Equal weighting is old enough to vote in the U.S., but not yet old enough to purchase alcohol. The S&P 500 Equal Weight Index debuted in January of 2003, creating a novel investment strategy that transformed the index fund industry.
The market cap-weighted index approach will favor larger firms with higher market share. Equal weighting puts behemoths like Apple and Google in the same boat as small- and medium-cap firms. Vijay Vaidyanathan, the CEO of California-based Optimal Asset Management, notes that, “A major disadvantage of having a cap-weighted portfolio is that these funds become riskier because of excessive fund accumulation in the large firms.”

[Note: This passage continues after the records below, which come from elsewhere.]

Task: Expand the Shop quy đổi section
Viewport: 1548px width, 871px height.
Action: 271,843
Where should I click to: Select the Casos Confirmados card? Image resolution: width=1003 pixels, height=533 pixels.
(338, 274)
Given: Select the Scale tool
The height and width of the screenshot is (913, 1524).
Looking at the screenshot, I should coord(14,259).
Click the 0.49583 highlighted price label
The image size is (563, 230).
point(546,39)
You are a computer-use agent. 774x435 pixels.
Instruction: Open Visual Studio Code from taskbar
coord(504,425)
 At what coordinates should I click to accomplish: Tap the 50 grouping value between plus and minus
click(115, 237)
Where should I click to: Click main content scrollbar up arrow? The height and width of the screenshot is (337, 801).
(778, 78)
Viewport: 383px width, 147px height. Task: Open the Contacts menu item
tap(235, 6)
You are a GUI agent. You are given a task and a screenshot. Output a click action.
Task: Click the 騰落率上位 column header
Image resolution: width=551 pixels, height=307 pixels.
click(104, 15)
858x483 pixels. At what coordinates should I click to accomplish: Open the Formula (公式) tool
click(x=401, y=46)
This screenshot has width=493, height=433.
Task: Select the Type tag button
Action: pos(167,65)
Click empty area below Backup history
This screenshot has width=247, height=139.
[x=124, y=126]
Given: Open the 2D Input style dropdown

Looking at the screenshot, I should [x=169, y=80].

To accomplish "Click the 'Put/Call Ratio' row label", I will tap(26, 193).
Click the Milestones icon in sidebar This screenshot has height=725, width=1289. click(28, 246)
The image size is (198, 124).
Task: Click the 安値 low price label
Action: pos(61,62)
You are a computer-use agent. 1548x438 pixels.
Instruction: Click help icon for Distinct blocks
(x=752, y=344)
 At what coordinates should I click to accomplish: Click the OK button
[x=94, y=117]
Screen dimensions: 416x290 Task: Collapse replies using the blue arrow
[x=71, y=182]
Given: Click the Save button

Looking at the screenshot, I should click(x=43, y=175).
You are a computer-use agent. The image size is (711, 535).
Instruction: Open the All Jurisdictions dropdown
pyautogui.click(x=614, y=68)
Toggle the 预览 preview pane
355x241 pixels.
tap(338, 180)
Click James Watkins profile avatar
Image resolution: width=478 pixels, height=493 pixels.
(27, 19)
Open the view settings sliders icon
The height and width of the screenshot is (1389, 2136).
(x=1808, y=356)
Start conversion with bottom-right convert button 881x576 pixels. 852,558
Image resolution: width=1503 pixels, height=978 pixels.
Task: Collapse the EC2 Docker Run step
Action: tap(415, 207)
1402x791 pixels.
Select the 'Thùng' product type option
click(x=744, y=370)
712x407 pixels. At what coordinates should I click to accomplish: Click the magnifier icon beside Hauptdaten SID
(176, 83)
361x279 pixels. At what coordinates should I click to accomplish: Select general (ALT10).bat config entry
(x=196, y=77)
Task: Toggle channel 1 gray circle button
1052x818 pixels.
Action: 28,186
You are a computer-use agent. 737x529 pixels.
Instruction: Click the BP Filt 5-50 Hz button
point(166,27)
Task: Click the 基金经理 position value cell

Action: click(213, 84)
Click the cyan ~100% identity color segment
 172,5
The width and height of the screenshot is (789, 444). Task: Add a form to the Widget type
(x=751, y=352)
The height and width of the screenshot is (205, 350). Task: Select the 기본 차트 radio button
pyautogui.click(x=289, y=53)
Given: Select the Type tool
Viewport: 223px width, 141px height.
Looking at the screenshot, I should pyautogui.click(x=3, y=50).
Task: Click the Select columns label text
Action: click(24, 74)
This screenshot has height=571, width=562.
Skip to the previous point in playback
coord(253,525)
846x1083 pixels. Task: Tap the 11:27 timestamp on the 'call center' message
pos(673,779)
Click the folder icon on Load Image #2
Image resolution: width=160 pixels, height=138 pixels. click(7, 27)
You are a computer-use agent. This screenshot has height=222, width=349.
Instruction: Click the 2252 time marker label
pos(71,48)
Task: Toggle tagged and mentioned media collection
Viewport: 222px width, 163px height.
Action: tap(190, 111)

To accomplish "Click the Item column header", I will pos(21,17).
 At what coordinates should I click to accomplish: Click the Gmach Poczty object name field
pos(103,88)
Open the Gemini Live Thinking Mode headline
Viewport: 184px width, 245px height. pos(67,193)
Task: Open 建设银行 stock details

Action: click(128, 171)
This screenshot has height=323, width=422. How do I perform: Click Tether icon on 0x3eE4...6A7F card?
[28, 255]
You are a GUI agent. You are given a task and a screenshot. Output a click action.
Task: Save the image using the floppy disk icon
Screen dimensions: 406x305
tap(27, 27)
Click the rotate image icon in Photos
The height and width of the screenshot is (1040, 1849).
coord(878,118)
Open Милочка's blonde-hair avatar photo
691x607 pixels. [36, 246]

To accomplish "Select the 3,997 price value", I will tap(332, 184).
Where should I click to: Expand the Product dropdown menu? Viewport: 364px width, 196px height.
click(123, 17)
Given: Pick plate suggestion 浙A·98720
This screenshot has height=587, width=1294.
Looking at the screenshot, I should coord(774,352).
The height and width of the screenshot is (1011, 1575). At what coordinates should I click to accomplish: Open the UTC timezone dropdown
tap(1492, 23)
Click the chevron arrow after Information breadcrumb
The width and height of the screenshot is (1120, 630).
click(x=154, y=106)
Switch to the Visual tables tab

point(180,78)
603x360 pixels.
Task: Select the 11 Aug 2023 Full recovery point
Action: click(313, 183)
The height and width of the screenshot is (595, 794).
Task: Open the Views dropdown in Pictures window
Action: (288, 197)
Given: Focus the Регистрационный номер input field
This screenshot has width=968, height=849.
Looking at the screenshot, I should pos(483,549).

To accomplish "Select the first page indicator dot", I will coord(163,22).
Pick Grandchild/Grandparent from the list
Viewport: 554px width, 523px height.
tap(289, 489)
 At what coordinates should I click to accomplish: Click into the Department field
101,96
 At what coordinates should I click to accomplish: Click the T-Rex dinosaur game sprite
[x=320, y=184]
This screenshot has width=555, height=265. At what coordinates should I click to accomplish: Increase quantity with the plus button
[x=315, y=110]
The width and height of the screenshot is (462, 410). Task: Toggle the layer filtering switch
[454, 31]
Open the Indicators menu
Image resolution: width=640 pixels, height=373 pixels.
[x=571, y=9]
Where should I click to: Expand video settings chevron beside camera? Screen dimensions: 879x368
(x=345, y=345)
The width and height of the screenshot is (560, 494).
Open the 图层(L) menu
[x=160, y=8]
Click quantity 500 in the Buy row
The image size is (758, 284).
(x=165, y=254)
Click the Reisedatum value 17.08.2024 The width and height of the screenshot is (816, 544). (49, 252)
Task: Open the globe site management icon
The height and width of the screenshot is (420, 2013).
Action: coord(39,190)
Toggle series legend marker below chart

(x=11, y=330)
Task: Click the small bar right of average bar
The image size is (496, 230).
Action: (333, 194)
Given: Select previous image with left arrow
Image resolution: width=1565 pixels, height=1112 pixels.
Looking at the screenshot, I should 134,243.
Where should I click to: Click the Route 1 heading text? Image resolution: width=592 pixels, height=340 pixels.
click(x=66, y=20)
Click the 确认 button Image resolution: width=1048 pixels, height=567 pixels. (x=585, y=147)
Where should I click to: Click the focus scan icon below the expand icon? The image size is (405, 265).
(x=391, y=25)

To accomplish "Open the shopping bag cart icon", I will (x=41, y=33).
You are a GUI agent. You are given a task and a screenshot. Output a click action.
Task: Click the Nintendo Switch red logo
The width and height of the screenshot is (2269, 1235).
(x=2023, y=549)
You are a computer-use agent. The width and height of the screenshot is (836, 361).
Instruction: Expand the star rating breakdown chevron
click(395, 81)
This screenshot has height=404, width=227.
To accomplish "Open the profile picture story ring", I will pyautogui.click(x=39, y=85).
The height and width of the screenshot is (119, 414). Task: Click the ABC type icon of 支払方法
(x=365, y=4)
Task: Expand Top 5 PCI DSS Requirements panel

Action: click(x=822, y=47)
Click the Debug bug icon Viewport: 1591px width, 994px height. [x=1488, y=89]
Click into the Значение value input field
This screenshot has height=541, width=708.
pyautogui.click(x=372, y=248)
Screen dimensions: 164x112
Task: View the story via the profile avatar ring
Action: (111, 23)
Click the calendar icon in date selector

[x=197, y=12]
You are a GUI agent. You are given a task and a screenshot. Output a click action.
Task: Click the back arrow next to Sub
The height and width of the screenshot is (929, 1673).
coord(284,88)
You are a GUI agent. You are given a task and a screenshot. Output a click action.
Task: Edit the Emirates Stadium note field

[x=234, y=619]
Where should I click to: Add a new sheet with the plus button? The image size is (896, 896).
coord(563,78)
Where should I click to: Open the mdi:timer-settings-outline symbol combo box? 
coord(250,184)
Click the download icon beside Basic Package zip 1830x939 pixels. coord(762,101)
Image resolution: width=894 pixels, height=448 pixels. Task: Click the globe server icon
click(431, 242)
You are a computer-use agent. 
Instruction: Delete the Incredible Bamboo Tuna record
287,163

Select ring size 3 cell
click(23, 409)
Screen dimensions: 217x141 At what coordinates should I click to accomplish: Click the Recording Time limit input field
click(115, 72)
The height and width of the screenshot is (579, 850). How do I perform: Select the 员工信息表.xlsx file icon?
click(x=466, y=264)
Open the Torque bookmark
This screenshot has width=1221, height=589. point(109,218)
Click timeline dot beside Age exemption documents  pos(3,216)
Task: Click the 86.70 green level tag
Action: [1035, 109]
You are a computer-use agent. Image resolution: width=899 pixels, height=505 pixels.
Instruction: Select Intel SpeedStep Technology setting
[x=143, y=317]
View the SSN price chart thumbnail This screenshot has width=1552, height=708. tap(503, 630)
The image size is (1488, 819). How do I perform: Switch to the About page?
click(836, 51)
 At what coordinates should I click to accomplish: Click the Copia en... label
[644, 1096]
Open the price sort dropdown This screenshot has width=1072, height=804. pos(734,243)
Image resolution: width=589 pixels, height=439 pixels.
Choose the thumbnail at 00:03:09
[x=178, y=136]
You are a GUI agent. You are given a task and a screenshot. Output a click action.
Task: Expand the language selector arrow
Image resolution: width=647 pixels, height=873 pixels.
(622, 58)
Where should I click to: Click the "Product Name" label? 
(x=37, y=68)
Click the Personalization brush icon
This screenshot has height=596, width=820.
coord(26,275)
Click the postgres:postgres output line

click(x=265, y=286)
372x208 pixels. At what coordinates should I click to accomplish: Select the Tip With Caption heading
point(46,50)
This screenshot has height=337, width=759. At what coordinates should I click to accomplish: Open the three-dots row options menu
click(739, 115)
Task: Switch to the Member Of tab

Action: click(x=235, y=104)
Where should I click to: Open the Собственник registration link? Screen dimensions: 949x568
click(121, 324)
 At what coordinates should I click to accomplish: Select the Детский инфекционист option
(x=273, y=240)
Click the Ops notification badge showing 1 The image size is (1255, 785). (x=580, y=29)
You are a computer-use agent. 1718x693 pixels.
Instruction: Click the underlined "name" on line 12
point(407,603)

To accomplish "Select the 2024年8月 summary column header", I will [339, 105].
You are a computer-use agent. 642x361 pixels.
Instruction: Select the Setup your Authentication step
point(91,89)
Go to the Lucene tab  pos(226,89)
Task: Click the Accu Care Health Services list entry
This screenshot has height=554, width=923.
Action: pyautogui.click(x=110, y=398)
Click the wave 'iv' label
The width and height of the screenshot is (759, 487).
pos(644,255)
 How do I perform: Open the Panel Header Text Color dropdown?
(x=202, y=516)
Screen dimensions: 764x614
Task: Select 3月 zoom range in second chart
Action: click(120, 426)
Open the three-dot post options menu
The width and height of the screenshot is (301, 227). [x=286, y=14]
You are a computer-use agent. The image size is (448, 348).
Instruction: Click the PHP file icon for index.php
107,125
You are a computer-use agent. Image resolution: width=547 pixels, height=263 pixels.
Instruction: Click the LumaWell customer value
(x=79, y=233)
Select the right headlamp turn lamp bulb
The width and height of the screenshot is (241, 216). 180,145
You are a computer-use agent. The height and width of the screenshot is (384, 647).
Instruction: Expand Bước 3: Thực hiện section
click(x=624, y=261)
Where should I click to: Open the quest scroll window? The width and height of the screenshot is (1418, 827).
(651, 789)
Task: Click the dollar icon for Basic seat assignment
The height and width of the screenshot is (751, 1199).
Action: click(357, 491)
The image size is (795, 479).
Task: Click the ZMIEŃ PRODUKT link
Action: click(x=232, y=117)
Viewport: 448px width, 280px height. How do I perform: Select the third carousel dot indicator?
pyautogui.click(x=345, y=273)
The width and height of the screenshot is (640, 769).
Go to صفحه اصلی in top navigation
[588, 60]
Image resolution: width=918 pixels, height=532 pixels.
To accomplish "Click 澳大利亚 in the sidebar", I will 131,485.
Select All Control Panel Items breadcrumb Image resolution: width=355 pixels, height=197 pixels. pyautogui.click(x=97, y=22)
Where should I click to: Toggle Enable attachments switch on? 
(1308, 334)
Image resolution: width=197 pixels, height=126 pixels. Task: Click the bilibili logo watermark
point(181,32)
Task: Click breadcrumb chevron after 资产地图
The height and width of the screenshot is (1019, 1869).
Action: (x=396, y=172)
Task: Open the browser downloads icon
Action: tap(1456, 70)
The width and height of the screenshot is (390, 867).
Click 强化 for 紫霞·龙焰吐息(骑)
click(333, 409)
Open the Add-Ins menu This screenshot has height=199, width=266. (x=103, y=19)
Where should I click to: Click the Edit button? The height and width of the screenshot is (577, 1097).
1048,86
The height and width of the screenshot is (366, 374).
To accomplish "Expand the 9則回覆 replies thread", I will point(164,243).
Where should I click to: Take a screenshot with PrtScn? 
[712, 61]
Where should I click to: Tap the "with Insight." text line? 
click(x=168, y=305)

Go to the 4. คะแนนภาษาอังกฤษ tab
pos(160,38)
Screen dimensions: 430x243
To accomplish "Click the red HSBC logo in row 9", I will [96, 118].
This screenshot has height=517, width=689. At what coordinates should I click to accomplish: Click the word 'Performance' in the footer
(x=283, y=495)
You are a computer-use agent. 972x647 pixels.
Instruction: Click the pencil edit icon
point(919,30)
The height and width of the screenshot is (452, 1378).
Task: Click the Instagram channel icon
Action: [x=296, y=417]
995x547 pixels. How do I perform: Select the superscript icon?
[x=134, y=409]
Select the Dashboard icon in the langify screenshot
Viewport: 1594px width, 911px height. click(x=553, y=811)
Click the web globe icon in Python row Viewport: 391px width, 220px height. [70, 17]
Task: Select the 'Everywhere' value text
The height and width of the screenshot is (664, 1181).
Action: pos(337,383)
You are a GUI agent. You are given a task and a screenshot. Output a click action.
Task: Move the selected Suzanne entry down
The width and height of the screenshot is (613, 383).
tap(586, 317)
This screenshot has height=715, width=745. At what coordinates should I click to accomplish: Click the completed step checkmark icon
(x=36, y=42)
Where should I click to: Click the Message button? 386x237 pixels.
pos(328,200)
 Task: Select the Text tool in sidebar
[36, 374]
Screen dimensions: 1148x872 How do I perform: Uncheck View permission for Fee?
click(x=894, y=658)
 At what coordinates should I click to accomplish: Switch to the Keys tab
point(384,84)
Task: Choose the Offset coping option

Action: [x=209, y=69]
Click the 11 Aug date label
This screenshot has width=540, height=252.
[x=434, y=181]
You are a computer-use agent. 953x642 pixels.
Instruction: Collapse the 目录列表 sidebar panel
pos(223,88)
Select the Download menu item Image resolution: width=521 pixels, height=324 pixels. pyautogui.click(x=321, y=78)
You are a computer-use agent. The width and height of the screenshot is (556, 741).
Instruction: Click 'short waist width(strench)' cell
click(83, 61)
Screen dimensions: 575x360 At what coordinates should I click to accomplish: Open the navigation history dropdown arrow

Market cap-weighted funds can do quite well when large firms are surging, but in the long run, markets are cyclical in nature, and any company that becomes overvalued is going to be pulled down to its market value. Equal weighting will tend to perform better in the long run because the strategy inherently accounts for this with exposure to smaller, less popular firms that are less likely to be overvalued.
At a time when retail might be surging while other sectors are underperforming, equal weighting can be a hedge against an inevitable market realignment. This is especially important heading into the holiday season, when an already en fuego retail sector could slip further into overvalued territory. Cap weighting is seeing extreme concentration, meaning that good valuations are out there and likely to be captured in an equal-weight strategy. Equal-weighted indexes and funds tend to outperform market-weighted ones in the long run.
The ETF wrapper is a natural fit for an equal-weight strategy, with funds like the Invesco S&P 500 Equal Weight ETF (RSP) providing investors with access to the method. RSP is up 24.07% on the year, and its five year returns are sitting out 97.82%. Morningstar has rated RSP as a five-star fund.